That took 24.8147444725037 for 30 of 3237 counties, yielding 84042 records. You could estimate the total time as:

44.6 minutes

Would you want to incur that time every time you run the code for the entire country?

Solution 1: sampling

We already implemented the first solution, which is useful while you are developing this: we reduced the number down to a feasible number, and estimated the total runtime. Ideally, we would use two values for the parameter to control this: a really small number to test code for functionality, and a larger number to get some meaningful results. For the final run, we would set it to run on the full scope of the problem.

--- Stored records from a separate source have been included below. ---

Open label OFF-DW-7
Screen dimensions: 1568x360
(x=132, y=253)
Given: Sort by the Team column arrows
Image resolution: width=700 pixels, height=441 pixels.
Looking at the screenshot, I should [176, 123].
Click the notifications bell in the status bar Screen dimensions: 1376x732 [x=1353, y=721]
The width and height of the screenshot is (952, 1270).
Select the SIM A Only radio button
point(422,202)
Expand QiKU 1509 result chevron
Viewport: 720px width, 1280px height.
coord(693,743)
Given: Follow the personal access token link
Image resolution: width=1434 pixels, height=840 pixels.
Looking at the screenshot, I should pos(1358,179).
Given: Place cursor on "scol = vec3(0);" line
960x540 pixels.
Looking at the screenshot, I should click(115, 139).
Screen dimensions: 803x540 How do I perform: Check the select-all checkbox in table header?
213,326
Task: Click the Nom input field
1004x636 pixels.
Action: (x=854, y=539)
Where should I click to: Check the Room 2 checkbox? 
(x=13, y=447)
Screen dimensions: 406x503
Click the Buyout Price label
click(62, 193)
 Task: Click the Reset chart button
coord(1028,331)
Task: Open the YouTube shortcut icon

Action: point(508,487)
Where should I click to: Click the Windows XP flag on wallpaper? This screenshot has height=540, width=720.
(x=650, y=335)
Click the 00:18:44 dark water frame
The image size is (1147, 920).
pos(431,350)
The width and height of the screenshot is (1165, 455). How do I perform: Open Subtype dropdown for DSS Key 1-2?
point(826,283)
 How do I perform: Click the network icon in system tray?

Solution 2: Intermediate files

The second solution is to break the problem apart. Let’s see how long it takes to save and to read the resulting file. First, let’s be clear about the directory structure here:

basedata <- file.path(basepath,"data")
rawdata  <- file.path(basedata,"raw")
cache    <- file.path(basedata,"cache")
generated<- file.path(basedata,"generated")

We’ve defined three directories:

basedata to house all the data
rawdata to house any data we may have (manually) downloaded from somewhere else
cache to house intermediate data which can be programmatically downloaded, but maybe need a temporary home
generated to house any data we generate by modifying either rawdata or cache data.

Our README should describe this, and could also specify that all data in cache and generated can be recreated, given enough time.

We’re going to use the cache to speed up processing for subsequent runs during testing and possibly for demonstration purposes.

cache definition

Let’s make sure these directories exist:

for ( dir in list(basedata,rawdata,cache,generated) ) {
  if (file.exists(dir)) {
    message(paste0("Directory ",dir," already present!"))
  } else {
    dir.create(file.path(dir),recursive=TRUE)
    message(paste0("Directory ",dir," created!"))
  }
}

## Directory /cloud/project/data already present!

## Directory /cloud/project/data/raw already present!

## Directory /cloud/project/data/cache already present!

## Directory /cloud/project/data/generated already present!

Those steps would normally go into the header of our reproducible document!

Let’s move to the timing:

system.time(saveRDS(blocks,file = file.path(cache,"block_median.Rds")))

##    user  system elapsed 
##   0.214   0.000   0.312

rm(blocks)
start.time <- Sys.time()
blocks <- readRDS(file=file.path(cache,"block_median.Rds"))
read.time <- Sys.time() - start.time
read.scaled <- read.time / counties.to.query * nrow(fips_codes)

Assuming that scaling up to the full filesize is linear, it would take 14.81 seconds to read back the entire universe of blocks from a cached file, compared to 2677.51 seconds for using the API each time.

Refinements

How could this be even more refined? For one, we could test whether the cache file has already been generated in the download section:

# not evaluated
cache.blocks <- file.path(cache,"block_median.Rds")

if ( file.exists(cache.blocks)) {
  blocks <- readRDS(cache.blocks)
} else {
  readin_from_api(outfile=cache.blocks)
}

Now we can routinely process this, without having to worry about that pesky download part.¹

Generalizing

Note that the above works for any kind of programming language (Stata, SPSS, etc.). It also works and should be used for any large-ish files, and may percolate through an entire job stream.

Robustness

So what happens when the API (inevitably) changes, breaks, is shut down, or otherwise stops working?

Nothing.

Because we have the cached file, we are safe from such breaks in the API. In fact, when providing our replication package, we should (if allowed by license) provide the cached file, yet not remove the part about downloading it.

Note that Rmarkdown allows to define a section as cached as well. However, that cache is automatically invalidated when any code or text above it is modified, leading to potentially undesireable re-downloads. In this case, it may be better to work with a manually defined cache.↩︎